Saved dataset items:
--*--
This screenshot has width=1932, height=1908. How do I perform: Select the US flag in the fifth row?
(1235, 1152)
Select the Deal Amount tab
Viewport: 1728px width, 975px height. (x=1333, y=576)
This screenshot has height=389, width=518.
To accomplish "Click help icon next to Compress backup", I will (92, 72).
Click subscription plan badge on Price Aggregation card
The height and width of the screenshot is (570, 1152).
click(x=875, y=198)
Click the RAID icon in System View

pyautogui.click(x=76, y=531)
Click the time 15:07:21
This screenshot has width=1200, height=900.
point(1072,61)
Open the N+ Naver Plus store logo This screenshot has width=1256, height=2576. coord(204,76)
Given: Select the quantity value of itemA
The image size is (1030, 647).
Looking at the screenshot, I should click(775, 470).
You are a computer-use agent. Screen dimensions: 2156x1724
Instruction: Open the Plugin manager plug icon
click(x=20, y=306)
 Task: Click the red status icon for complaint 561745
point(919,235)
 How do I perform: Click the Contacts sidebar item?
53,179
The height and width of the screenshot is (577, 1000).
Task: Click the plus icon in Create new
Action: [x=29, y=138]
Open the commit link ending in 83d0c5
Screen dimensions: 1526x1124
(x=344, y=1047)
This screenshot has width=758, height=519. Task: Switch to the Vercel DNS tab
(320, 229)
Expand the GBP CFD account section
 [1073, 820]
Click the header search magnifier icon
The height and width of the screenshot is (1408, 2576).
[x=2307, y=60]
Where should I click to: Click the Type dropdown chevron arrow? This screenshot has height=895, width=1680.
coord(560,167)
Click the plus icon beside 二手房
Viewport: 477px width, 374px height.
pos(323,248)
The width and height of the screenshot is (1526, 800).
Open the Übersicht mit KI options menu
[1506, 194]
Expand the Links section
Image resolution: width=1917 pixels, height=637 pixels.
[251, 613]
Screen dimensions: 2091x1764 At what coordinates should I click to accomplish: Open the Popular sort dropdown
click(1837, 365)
--*--
— WHAT THE TASK REQUIRES —
Convert the data above into a JSON list of strings with one string for each line. Leave out blank lines.

— SOLUTION FOR THIS TASK —
[
  "This screenshot has width=1932, height=1908. How do I perform: Select the US flag in the fifth row?",
  "(1235, 1152)",
  "Select the Deal Amount tab",
  "Viewport: 1728px width, 975px height. (x=1333, y=576)",
  "This screenshot has height=389, width=518.",
  "To accomplish \"Click help icon next to Compress backup\", I will (92, 72).",
  "Click subscription plan badge on Price Aggregation card",
  "The height and width of the screenshot is (570, 1152).",
  "click(x=875, y=198)",
  "Click the RAID icon in System View",
  "pyautogui.click(x=76, y=531)",
  "Click the time 15:07:21",
  "This screenshot has width=1200, height=900.",
  "point(1072,61)",
  "Open the N+ Naver Plus store logo This screenshot has width=1256, height=2576. coord(204,76)",
  "Given: Select the quantity value of itemA",
  "The image size is (1030, 647).",
  "Looking at the screenshot, I should click(775, 470).",
  "You are a computer-use agent. Screen dimensions: 2156x1724",
  "Instruction: Open the Plugin manager plug icon",
  "click(x=20, y=306)",
  " Task: Click the red status icon for complaint 561745",
  "point(919,235)",
  " How do I perform: Click the Contacts sidebar item?",
  "53,179",
  "The height and width of the screenshot is (577, 1000).",
  "Task: Click the plus icon in Create new",
  "Action: [x=29, y=138]",
  "Open the commit link ending in 83d0c5",
  "Screen dimensions: 1526x1124",
  "(x=344, y=1047)",
  "This screenshot has width=758, height=519. Task: Switch to the Vercel DNS tab",
  "(320, 229)",
  "Expand the GBP CFD account section",
  " [1073, 820]",
  "Click the header search magnifier icon",
  "The height and width of the screenshot is (1408, 2576).",
  "[x=2307, y=60]",
  "Where should I click to: Click the Type dropdown chevron arrow? This screenshot has height=895, width=1680.",
  "coord(560,167)",
  "Click the plus icon beside 二手房",
  "Viewport: 477px width, 374px height.",
  "pos(323,248)",
  "The width and height of the screenshot is (1526, 800).",
  "Open the Übersicht mit KI options menu",
  "[1506, 194]",
  "Expand the Links section",
  "Image resolution: width=1917 pixels, height=637 pixels.",
  "[251, 613]",
  "Screen dimensions: 2091x1764 At what coordinates should I click to accomplish: Open the Popular sort dropdown",
  "click(1837, 365)"
]